Just because something is the way that it is does not necessarily
argue for it should be that way.
But if we examine successful societies, we find that laws against
robbery are universal. Now why should that be? The answer, in
short, is that economic productivity is sacrificed when a citizen
is not safe in his person or property. Thus, through evolutionary
development, only societies prohibiting robbery survived. You'll
also find that each major religious tradition has prohibitions
like "Thou shalt not steal", and for the same reason.
Suppose that England and other countries in Northern Europe had had
laws against child labor and against grueling conditions in factories
(including horrendous hours for adults as well). This is what the
condition would have been, by the way, had there been less liberty
in the country and the time. Then it would have been much less
profitable for entrepreneurs to set up factories in such an era
when capital was in very short supply. Likewise, enclosures of
the public lands---which resulted in a greatly more efficient
agriculture---would never occurred because it would have forced
so many poor people off their lands. Thus the industrial revolution
would have been greatly delayed (if it ever became possible at all)
and the lives of untold millions in the future severely affected.
Unfortunately, it takes great imagination to think about what
"might have been". I'll quote Robert Bradbury in a recent email:
> What about the "pain" of failing to evolve, failing to transcend
> the hazard function of the galaxy or failing reach one's ultimate
> potential?
Essentially, here, he's referring to the long term costs of the
slowing down of development.
The horrors of the English Industrial Revolution were a transition
effect. By compressing the "pain" (the same that Robert is talking
about above) into two generations, there was much less total pain.
Every step that brings the Singularity closer, for example, probably
also reduces the same pain.
But how could anyone in 18th century England have possibly foreseen
this? Answer: they couldn't. But the mindset of the time---which
paid vastly more attention to the liberty and freedom of people,
(or at least the movers and shakers in society)---allowed the more
preferable development to occur.
It's very similar with today's fascination with "child abuse".

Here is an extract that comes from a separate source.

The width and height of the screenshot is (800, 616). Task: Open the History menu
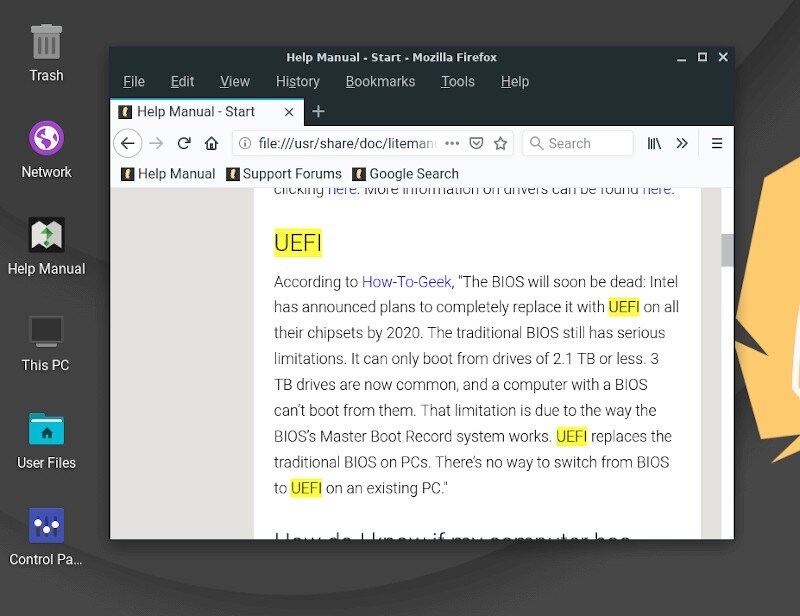297,82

You probably couldn't list very many societies and eras on the
right hand side of the sheet. For one thing, stealing (and
robbery) are conceptually quite clear. But people will debate
endlessly over what is and is not child abuse. Just today some
vegetarians had their daughter taken away from them by the
Authorities in New Jersey because she was underweight. Soon,
they may pass a law there saying that every parent must ensure
that his or her son or daughter be either breast-fed or formula
fed. (Though they really don't need such laws any more: they
can simply accuse one of child abuse, and that's that.) How
soon will it be before Concerned Citizens (i.e. the Authorities)

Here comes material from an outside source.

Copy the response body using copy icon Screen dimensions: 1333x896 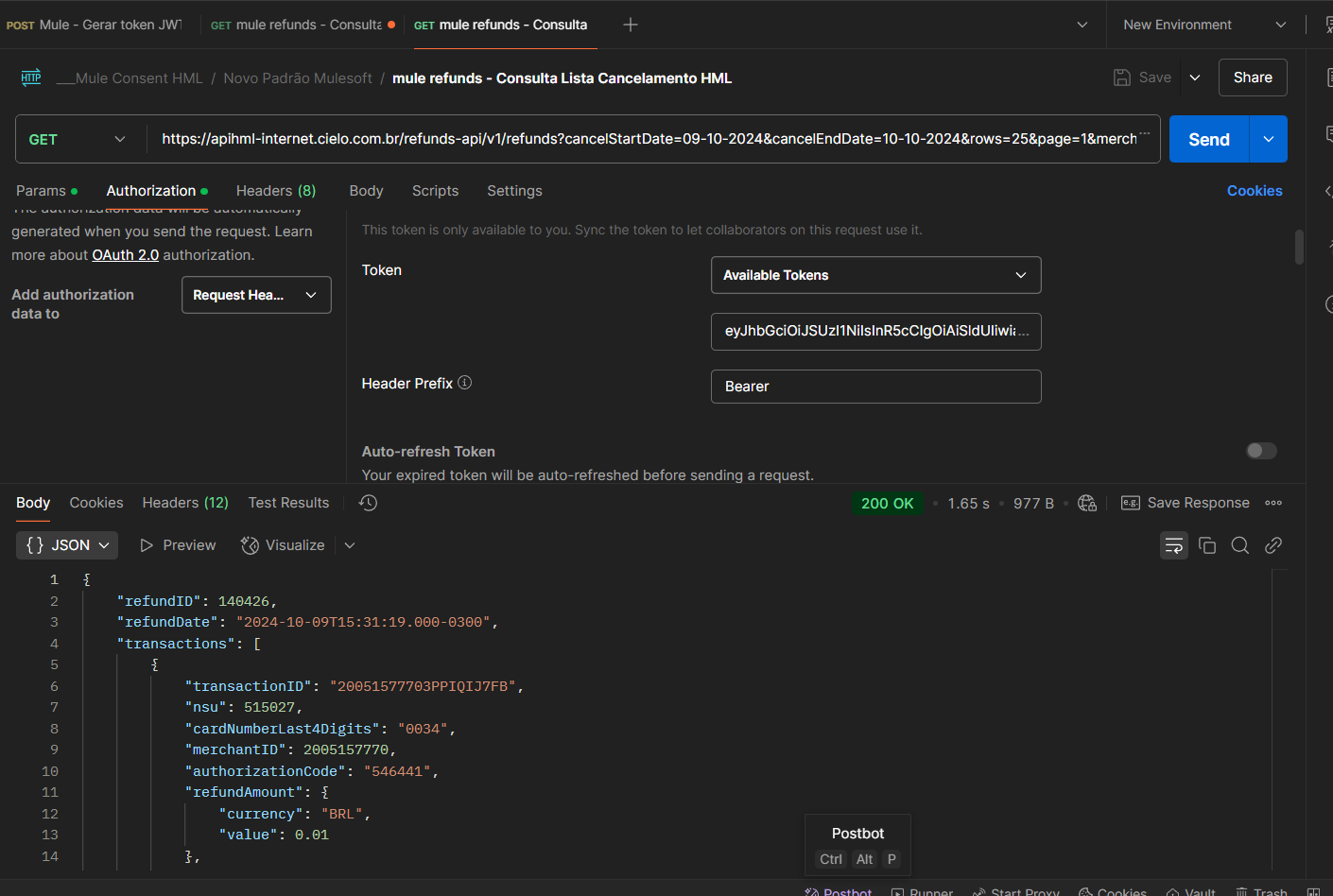click(1207, 545)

are able to make unannounced visits to check up on children?
A whole new bureaucracy is in the wings!
To the mindset that I don't agree with, the purpose of government
is to regulate the lives of its citizens in order to optimize
benefit. It is completely passé to regard government as merely
preventing one citizen from harming another. (Naturally, in our
"the end justifies the means", the meaning of this can be
squeezed merely by redefining citizen: call children citizen,
and then the tree in your front yard when enough
environmentalists get their way.)
This, I'm sure, didn't help much. You probably still have no
idea as to how I
> How do you decide that it's ok to have a law against robbery,
> but not against child abuse? I don't understand this at all.
I'll have some more to say in a response to Rafal coming up.